- Document extract

Sailing the Open Seas
In the 46 years that IEEE Life Fellow Eric Forsyth has been sailing, he has circumnavigated the globe twice, churned through the dangerous waters of Cape Horn four times and the Arctic and Antarctic oceans three times, and cruised through the Panama Canal, Baltic Sea, and waters of the Far East.
Since retiring in 1995 as chair of the accelerator development department at Brookhaven National Laboratory, in Upton, N.Y., he says he has spent more time on water than on land.
Forsyth was profiled in Cruising World, Yachting, and Latitude 38 magazines. He received the Cruising Club of America's 2000 Blue Water Medal for an 11-month, 37 000-kilometer voyage to Antarctica and South Africa. He chronicles his adventures at http://www.yachtfiona.com and http://www.greenoceanrace.com.

- Dataset entries
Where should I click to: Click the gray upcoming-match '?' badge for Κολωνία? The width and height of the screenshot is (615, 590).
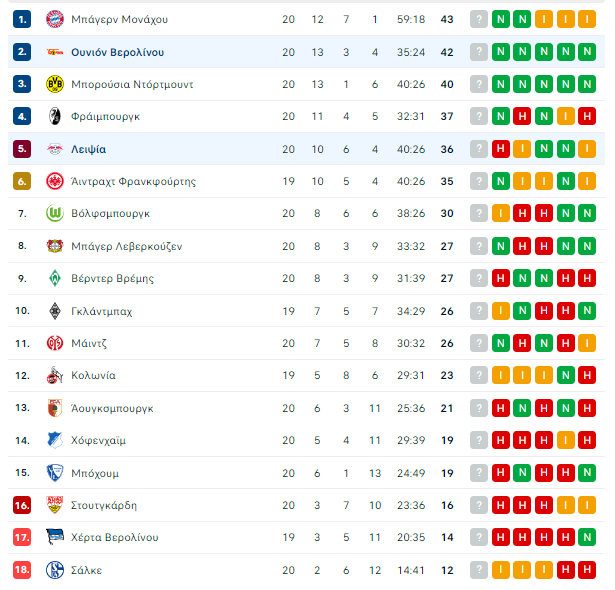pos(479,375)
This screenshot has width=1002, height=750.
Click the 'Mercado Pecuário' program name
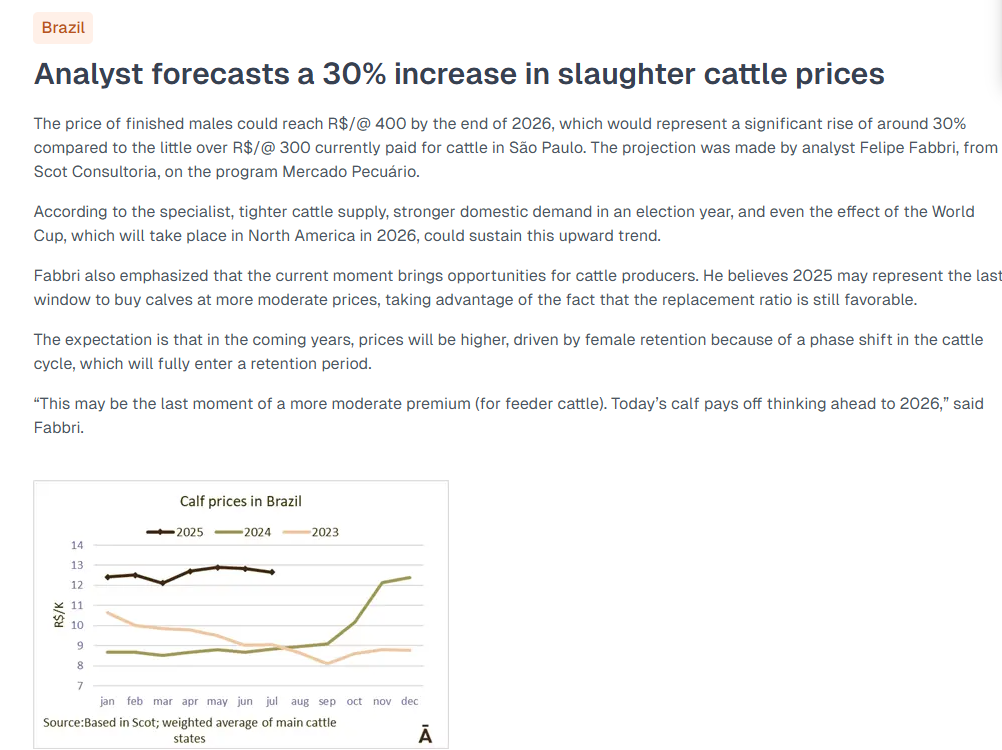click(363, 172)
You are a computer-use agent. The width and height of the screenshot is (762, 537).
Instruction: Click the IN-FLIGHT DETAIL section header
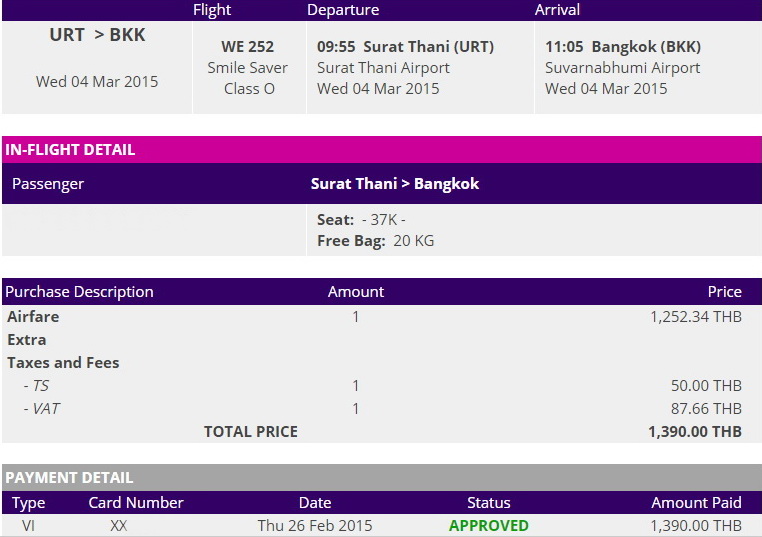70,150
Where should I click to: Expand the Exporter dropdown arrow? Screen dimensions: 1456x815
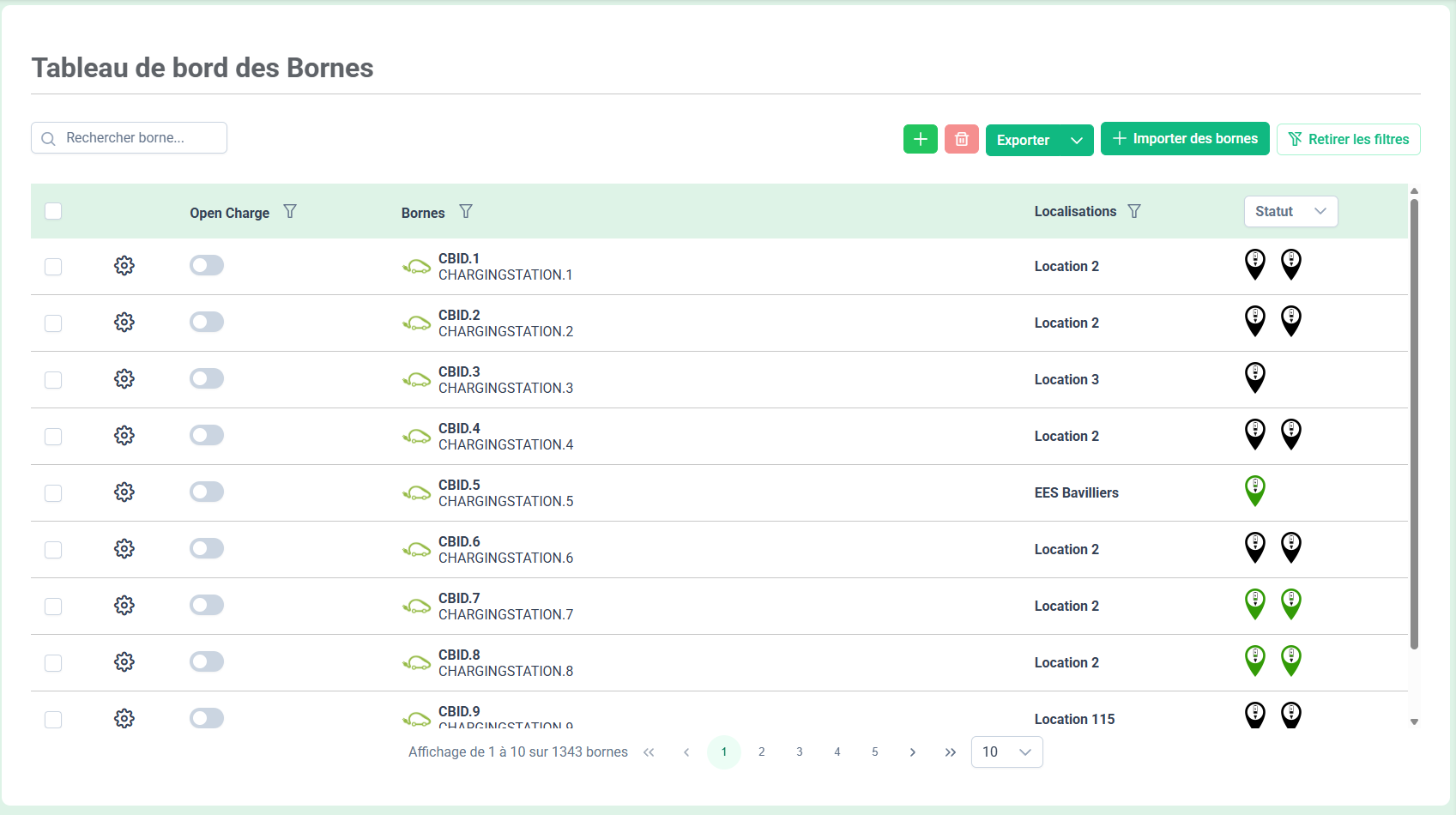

- Stated exercise
Copy out the whole piece about sailor Eric Forsyth again, word for word.

- Written solution
Sailing the Open Seas
In the 46 years that IEEE Life Fellow Eric Forsyth has been sailing, he has circumnavigated the globe twice, churned through the dangerous waters of Cape Horn four times and the Arctic and Antarctic oceans three times, and cruised through the Panama Canal, Baltic Sea, and waters of the Far East.
Since retiring in 1995 as chair of the accelerator development department at Brookhaven National Laboratory, in Upton, N.Y., he says he has spent more time on water than on land.
Forsyth was profiled in Cruising World, Yachting, and Latitude 38 magazines. He received the Cruising Club of America's 2000 Blue Water Medal for an 11-month, 37 000-kilometer voyage to Antarctica and South Africa. He chronicles his adventures at http://www.yachtfiona.com and http://www.greenoceanrace.com.